Indexing pipeline step by step
I split the whole process into nine independent modules connected via the Model Context Protocol (MCP). Each module consumes and returns JSON and is written either in Python or C#.
| # | Module | Key tech | Responsibility | 
|---|---|---|---|
| 1 | SharePoint change watcher | office365 | Returns file-URL + change type | 
| 2 | Export to PDF | headless LibreOffice | Keeps pagination for precise links | 
| 3 | OCR | PyTesseract | Converts scans to text | 
| 4 | PDF text extractor | PyMuPDF | Fast & reliable parser | 
| 5 | Language detection | model o4-mini | Distinguishes EN/CZ … | 
| 6 | AI post-processing | OpenAI agent | Fixes common OCR errors (“l” ↔ “1”, “o” ↔ “0”…) | 
| 7 | Translation to one language | OpenAI | Simplifies searching | 
| 8 | Chunking + overlap | langchain, tiktoken | Better context boundaries | 
| 9 | Embedding & storage | PostgreSQL 17 + pg_vector, text-embedding-3-small | Normalises text, computes vector, writes/updates DB | 
Pro tip: Before embedding I convert everything to lowercase and strip extra spaces – it noticeably improves chunk matching.
Table embeddings schema
CREATE TABLE embeddings (
    id           SERIAL,
    file_name    TEXT    NOT NULL,
    page         INTEGER NOT NULL,
    chunk_id     INTEGER NOT NULL,
    text_original TEXT   NOT NULL,
    text_cs      TEXT,
    language     TEXT,
    tokens_nr    INTEGER NOT NULL,
    is_scan      BOOLEAN,
    embed_vector VECTOR(1536)
);
CREATE INDEX ON embeddings USING ivfflat (embed_vector);
This gives us a vector index ready for lightning-fast queries.
Search layer: vectors + full-text + SQL
Vector similarity alone is a necessary but not sufficient foundation. On top of the table I expose three functions:
get_vector– classic ANN search
parameters: normalised prompt, number of chunks, thresholdget_fulltext– full-text ontext_cswithunaccent& language stemmerget_sql– open field for any SQL query the LLM builds itself
Above that runs an orchestrator (OpenAI model) – it picks the right method, converts the query to embeddings and formats an HTML answer with a list of “clickable” links back to SharePoint. Fun fact: the system prompt alone is several pages long – the LLM truly knows what it’s doing!
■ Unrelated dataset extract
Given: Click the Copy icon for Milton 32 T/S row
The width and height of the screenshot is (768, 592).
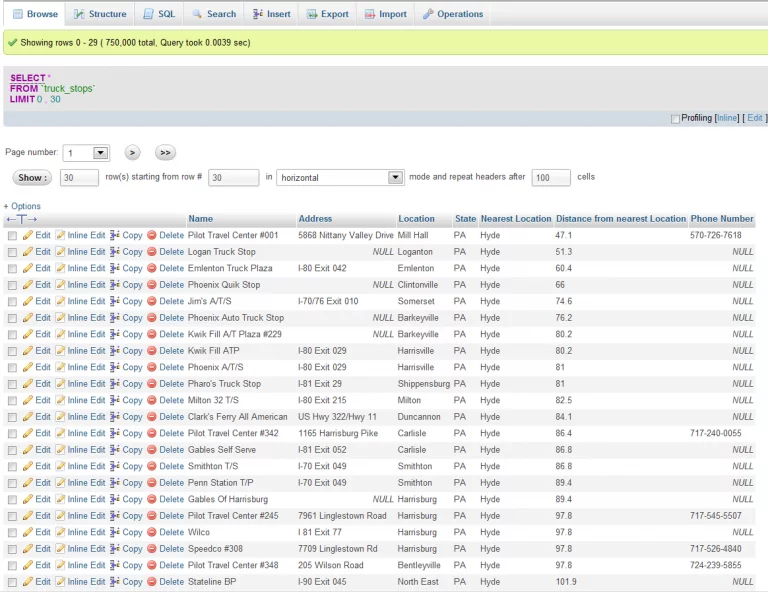Looking at the screenshot, I should pos(115,400).
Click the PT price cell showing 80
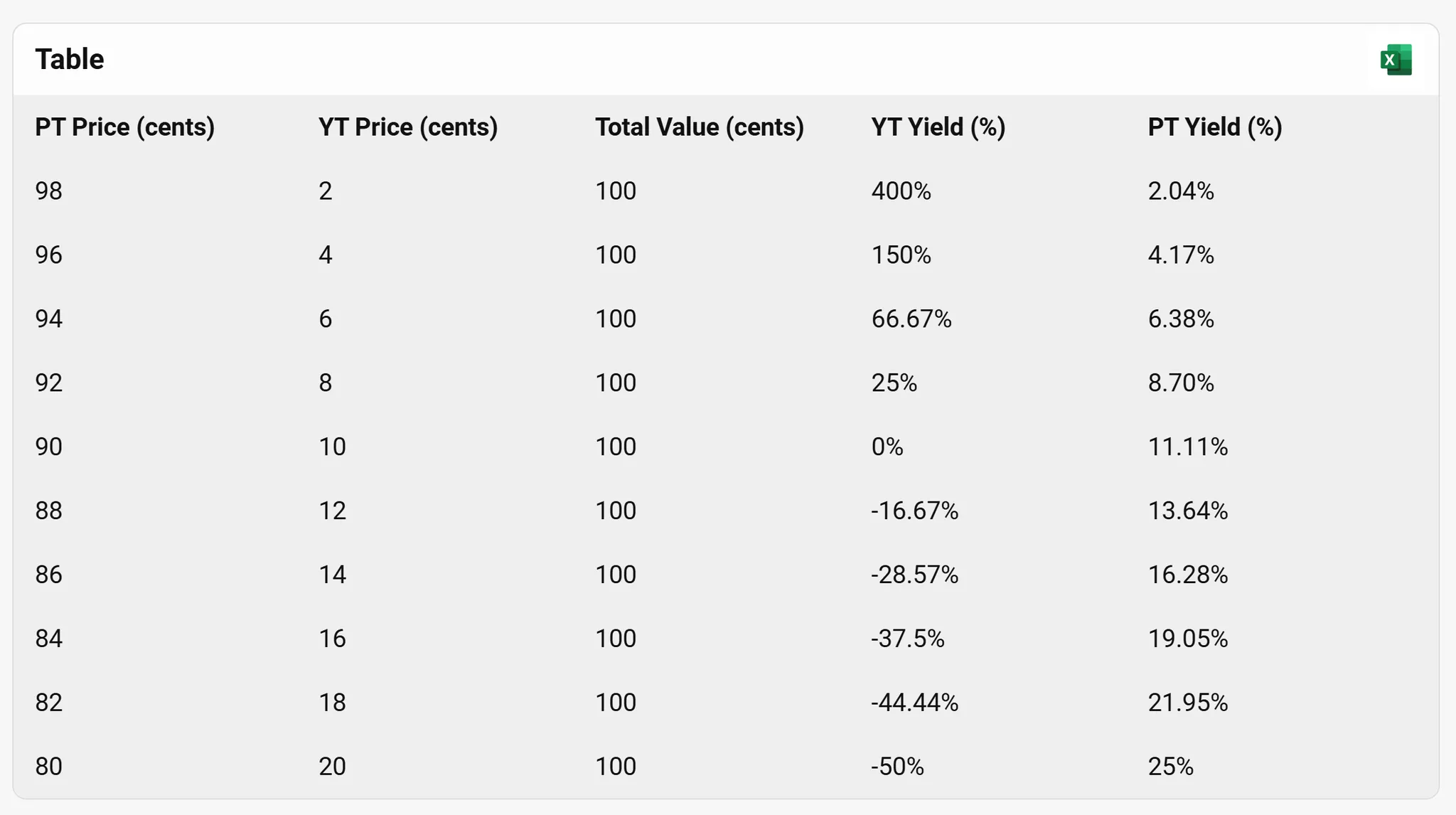 pyautogui.click(x=49, y=767)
What proved valuable in practice 💡
- PDF as a unifying format – pagination gives explainability in a single click.
 - Single-language embeddings – translating into one language unified the vector space and improved recall.
 - Hybrid queries – combining vector + full-text + SQL gives analysts and the LLM orchestrator much more room to manoeuvre.
 
Conclusion
Building robust enterprise search over hundreds of living documents isn’t a matter of one script but of a modular, scalable architecture. The result, however, massively extends data-mining possibilities and saves hours of manual digging in contracts and reports.
  TL;DR — If you face a similar task, separate concerns, modularise,
  combine techniques. MCP + Python + PostgreSQL with pg_vector
  form a rock-solid foundation for a long-term vector infrastructure.